# Motorhomers Prayer



## 88809 (May 9, 2005)

Don't Know If anyone had a copy of this. So I thought I'd put it on.
Julie

The Motorhomers Prayer


Please Lord, watch over me this day. 
Please help me to remember to raise the steps before I set off, and the corner steadies, switch off the 12v supply and to lock the caravan door or it will blow open en route and cause unwanted interest among fellow motorists. 

Please help me to remember to watch all three mirrors, six warning lights, three lanes of traffic plus other motorhomes coming the other way who must be waved at. Please keep a third eye open for wobbling bicycles and daydreaming pedestrians, men in white vans who have just taken a violent objection to my overtaking them and are now sitting in my blind spot ready for the kill. Please also let me be able to see through the rear window when it rains. 
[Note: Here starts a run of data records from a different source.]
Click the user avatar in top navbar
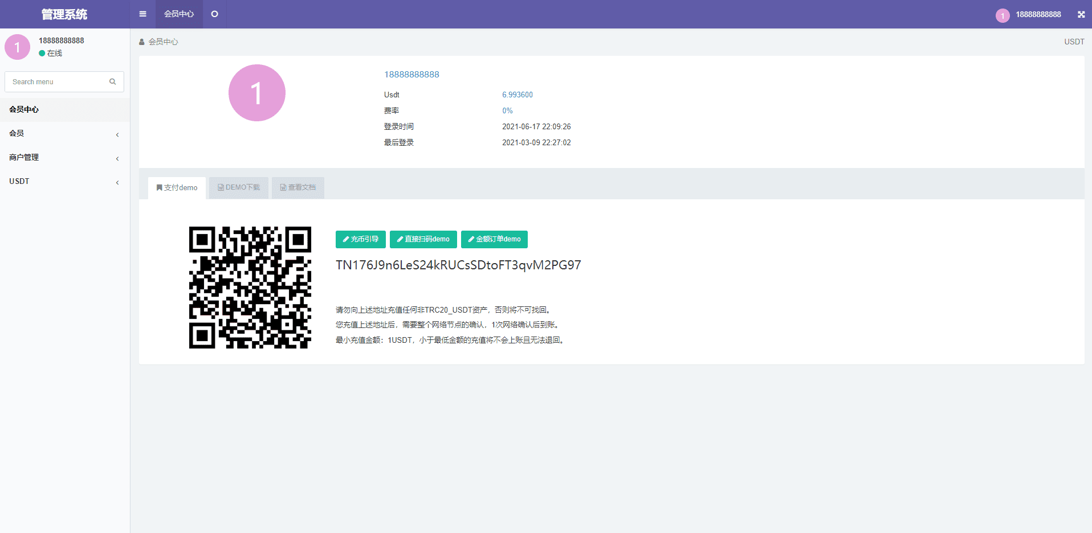1092x533 pixels. click(x=1003, y=15)
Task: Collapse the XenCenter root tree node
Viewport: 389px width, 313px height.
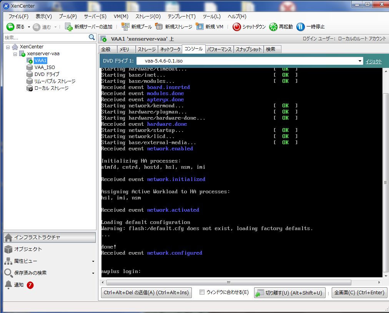Action: click(x=8, y=47)
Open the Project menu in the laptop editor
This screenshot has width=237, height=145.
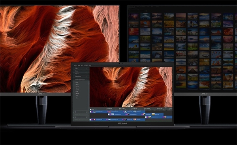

Please Lord, give me a hand for the gear lever, the steering wheel, the route book, the campsite directions, the radio/CD player, a can of RedBull and the indicator lever. Plus a bag of sweets. 
And Lord, please grant me the self control to keep my hands away from the open window where gestures may be seen, similarly keep my mouth shut as some drivers can lip read. And one more thing, don't let the dog get sick all over the upholstery and keep my pots and pans from rattling causing me to think I will have an imminent breakdown as something is loose. 

Finally Lord give me the courage to want to go out and do it again and again sometime. 
:lol: :wink: 
Amen!


----------